Please go through the records below and return every line holding the word "computer".

SOURCE DATA:
=-=-=

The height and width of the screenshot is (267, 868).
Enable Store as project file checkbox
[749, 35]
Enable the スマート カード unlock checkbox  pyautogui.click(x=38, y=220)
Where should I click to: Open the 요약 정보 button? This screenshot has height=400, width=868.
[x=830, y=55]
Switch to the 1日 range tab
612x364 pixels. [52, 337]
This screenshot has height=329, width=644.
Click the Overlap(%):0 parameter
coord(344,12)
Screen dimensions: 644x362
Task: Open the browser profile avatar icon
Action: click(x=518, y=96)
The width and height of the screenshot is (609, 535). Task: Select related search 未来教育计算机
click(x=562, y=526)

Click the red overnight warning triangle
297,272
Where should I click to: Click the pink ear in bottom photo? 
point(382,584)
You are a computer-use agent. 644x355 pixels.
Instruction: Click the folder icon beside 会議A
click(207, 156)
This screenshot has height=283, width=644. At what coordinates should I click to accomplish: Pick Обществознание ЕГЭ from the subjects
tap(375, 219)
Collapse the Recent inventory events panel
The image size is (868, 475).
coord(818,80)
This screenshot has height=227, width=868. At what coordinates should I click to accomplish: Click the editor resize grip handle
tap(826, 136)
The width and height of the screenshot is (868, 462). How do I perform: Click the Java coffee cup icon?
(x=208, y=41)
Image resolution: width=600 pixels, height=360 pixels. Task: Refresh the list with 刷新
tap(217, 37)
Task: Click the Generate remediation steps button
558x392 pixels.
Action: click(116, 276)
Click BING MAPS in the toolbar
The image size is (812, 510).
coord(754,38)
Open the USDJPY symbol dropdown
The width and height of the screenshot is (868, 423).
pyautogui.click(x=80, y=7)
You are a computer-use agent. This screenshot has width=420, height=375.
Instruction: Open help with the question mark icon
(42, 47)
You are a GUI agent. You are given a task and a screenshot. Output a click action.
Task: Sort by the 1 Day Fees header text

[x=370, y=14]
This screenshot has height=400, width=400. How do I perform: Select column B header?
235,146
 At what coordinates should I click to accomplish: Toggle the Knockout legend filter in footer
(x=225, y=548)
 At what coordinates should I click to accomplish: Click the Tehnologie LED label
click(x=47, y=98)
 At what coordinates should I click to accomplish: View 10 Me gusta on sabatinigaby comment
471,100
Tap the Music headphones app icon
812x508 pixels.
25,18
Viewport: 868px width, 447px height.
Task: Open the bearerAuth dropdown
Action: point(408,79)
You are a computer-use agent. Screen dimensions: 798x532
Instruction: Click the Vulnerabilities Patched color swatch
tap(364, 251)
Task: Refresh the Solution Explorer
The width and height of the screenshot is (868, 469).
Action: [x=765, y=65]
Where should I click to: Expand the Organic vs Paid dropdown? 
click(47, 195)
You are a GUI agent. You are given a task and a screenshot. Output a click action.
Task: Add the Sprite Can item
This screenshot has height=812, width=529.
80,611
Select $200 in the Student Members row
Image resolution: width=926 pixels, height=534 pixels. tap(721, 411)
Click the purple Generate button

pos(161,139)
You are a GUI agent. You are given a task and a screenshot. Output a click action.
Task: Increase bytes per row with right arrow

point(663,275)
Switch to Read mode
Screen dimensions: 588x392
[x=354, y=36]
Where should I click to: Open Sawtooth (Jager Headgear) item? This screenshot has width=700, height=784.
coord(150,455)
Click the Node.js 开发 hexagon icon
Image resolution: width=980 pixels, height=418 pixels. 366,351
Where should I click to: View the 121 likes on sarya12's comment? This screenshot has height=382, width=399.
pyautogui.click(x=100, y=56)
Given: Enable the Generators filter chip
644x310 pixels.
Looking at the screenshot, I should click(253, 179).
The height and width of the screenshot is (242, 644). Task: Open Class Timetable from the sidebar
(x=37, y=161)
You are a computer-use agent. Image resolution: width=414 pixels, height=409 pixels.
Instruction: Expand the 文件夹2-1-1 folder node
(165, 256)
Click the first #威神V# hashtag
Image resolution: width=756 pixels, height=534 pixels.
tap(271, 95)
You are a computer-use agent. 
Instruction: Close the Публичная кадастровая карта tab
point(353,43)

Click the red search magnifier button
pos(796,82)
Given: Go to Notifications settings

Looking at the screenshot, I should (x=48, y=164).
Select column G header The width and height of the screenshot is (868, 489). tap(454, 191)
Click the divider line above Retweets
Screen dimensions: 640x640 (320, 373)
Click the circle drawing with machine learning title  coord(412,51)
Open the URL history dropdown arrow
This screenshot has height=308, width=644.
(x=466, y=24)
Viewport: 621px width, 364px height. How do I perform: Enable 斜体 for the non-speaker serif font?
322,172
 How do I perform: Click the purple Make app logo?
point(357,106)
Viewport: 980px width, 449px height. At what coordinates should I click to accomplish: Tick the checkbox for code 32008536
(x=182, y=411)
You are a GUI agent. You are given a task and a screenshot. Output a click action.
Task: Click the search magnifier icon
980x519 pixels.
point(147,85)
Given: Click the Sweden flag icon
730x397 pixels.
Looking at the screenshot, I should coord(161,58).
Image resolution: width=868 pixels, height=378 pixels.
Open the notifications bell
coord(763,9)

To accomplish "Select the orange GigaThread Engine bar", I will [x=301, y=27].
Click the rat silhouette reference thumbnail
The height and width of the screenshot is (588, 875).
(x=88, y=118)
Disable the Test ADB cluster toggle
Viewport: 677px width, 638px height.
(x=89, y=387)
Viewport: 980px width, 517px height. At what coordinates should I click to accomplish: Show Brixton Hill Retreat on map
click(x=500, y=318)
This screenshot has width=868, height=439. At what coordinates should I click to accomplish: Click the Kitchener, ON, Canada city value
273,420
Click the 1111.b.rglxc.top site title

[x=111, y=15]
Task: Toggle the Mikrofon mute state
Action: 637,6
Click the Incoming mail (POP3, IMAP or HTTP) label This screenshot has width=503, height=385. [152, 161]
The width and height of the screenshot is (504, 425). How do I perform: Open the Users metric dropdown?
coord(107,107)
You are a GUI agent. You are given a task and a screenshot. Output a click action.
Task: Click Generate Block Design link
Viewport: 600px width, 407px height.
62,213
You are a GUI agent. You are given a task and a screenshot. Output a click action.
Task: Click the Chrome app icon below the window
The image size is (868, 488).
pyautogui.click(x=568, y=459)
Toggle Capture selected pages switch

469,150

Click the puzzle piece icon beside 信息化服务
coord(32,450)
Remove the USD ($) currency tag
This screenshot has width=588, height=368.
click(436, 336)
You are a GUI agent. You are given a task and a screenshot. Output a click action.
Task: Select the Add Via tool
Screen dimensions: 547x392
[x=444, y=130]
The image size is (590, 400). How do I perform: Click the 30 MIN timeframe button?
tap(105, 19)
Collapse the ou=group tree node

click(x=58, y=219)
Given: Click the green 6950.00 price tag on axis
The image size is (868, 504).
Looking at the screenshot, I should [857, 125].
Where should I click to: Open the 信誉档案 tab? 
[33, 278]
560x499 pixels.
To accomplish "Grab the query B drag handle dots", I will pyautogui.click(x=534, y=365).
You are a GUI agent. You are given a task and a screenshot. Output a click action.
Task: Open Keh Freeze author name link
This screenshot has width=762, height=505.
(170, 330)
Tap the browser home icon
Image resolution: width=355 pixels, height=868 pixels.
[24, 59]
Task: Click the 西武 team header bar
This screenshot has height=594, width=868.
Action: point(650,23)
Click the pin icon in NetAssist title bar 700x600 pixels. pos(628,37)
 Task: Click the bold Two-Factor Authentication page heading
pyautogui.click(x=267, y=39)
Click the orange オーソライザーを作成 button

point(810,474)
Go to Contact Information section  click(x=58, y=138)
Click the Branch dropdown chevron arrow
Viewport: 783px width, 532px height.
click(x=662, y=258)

=-=-=

OUTPUT OF THE TASK:
You are a computer-use agent. 644x355 pixels.
You are a computer-use agent. This screenshot has width=420, height=375.
You are a computer-use agent. Screen dimensions: 798x532
You are a computer-use agent. Image resolution: width=414 pixels, height=409 pixels.
You are a computer-use agent. 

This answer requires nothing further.